◆ WORK TO COMPLETE
No pictures, no extra lines: copy exactly from the line with "You are a computer-use agent." through the end of the entries.

◆ RECORDS PROVIDED
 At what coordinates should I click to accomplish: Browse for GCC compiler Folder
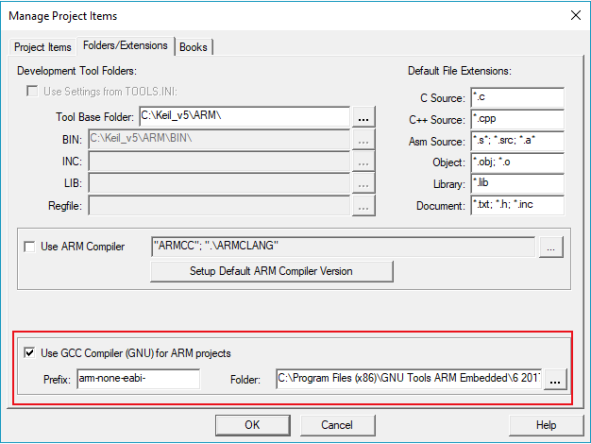tap(555, 379)
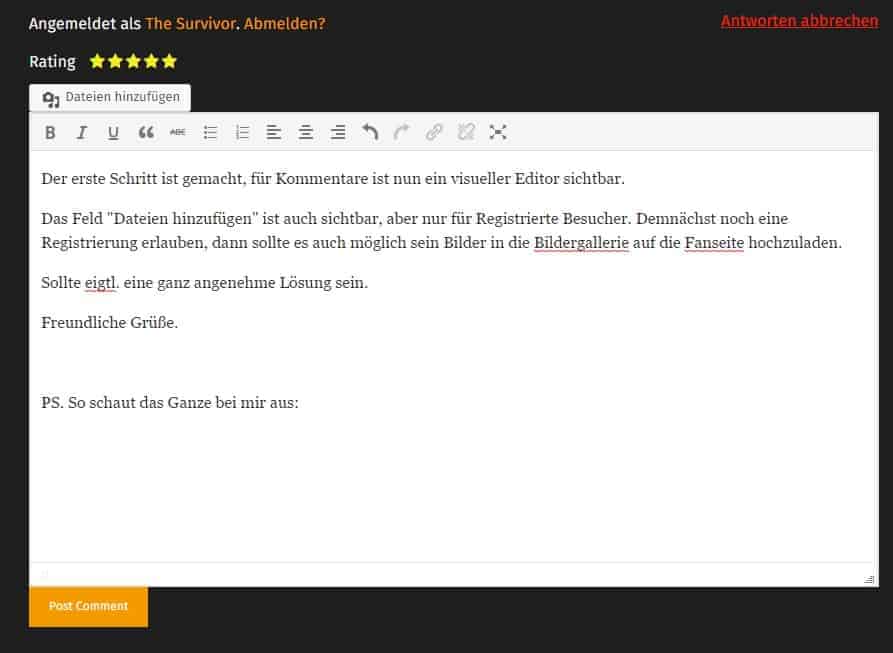Set rating to the third star
Image resolution: width=893 pixels, height=653 pixels.
pyautogui.click(x=133, y=61)
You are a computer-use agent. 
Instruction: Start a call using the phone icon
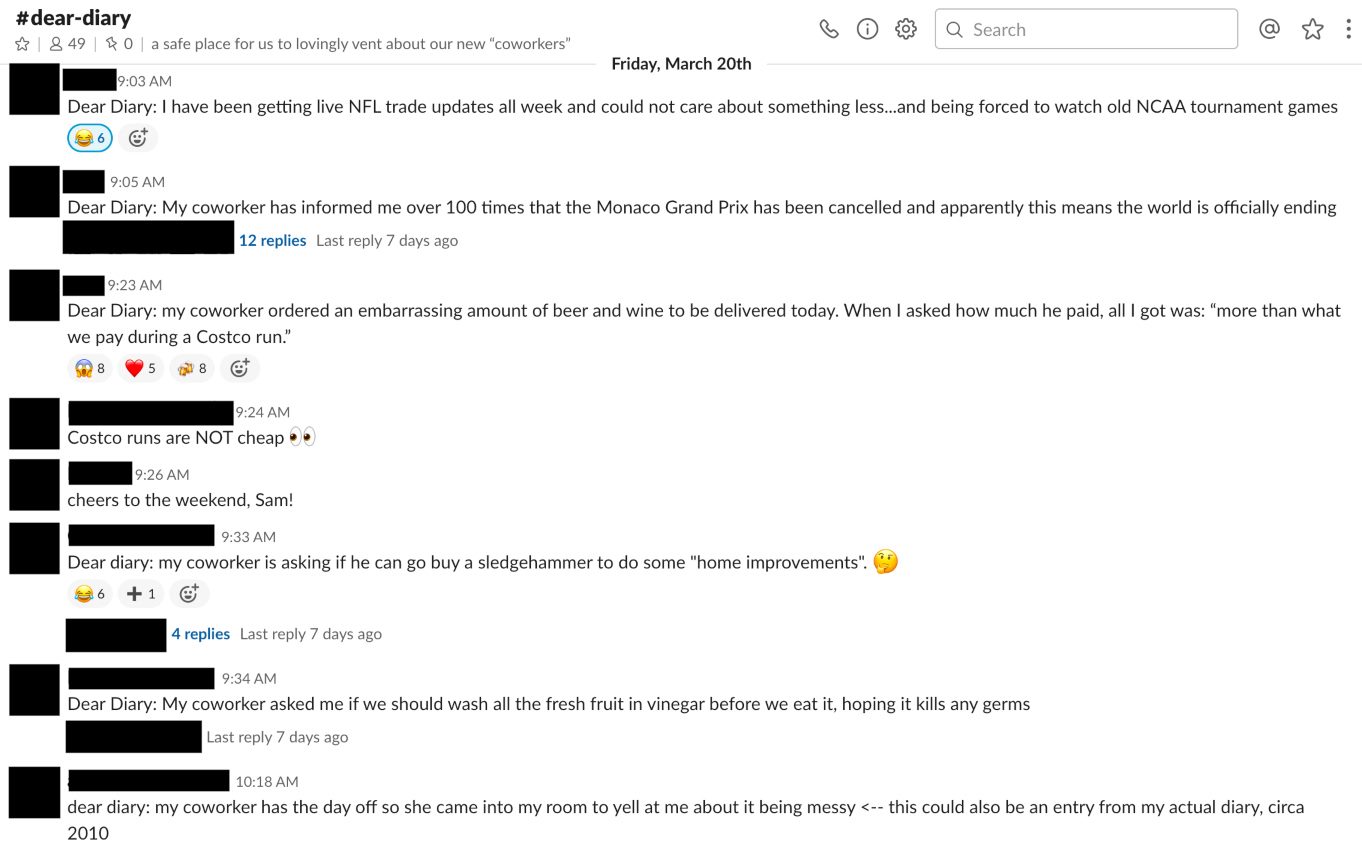829,29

◆ WRITTEN RESPONSE
You are a computer-use agent. 
Instruction: Start a call using the phone icon
829,29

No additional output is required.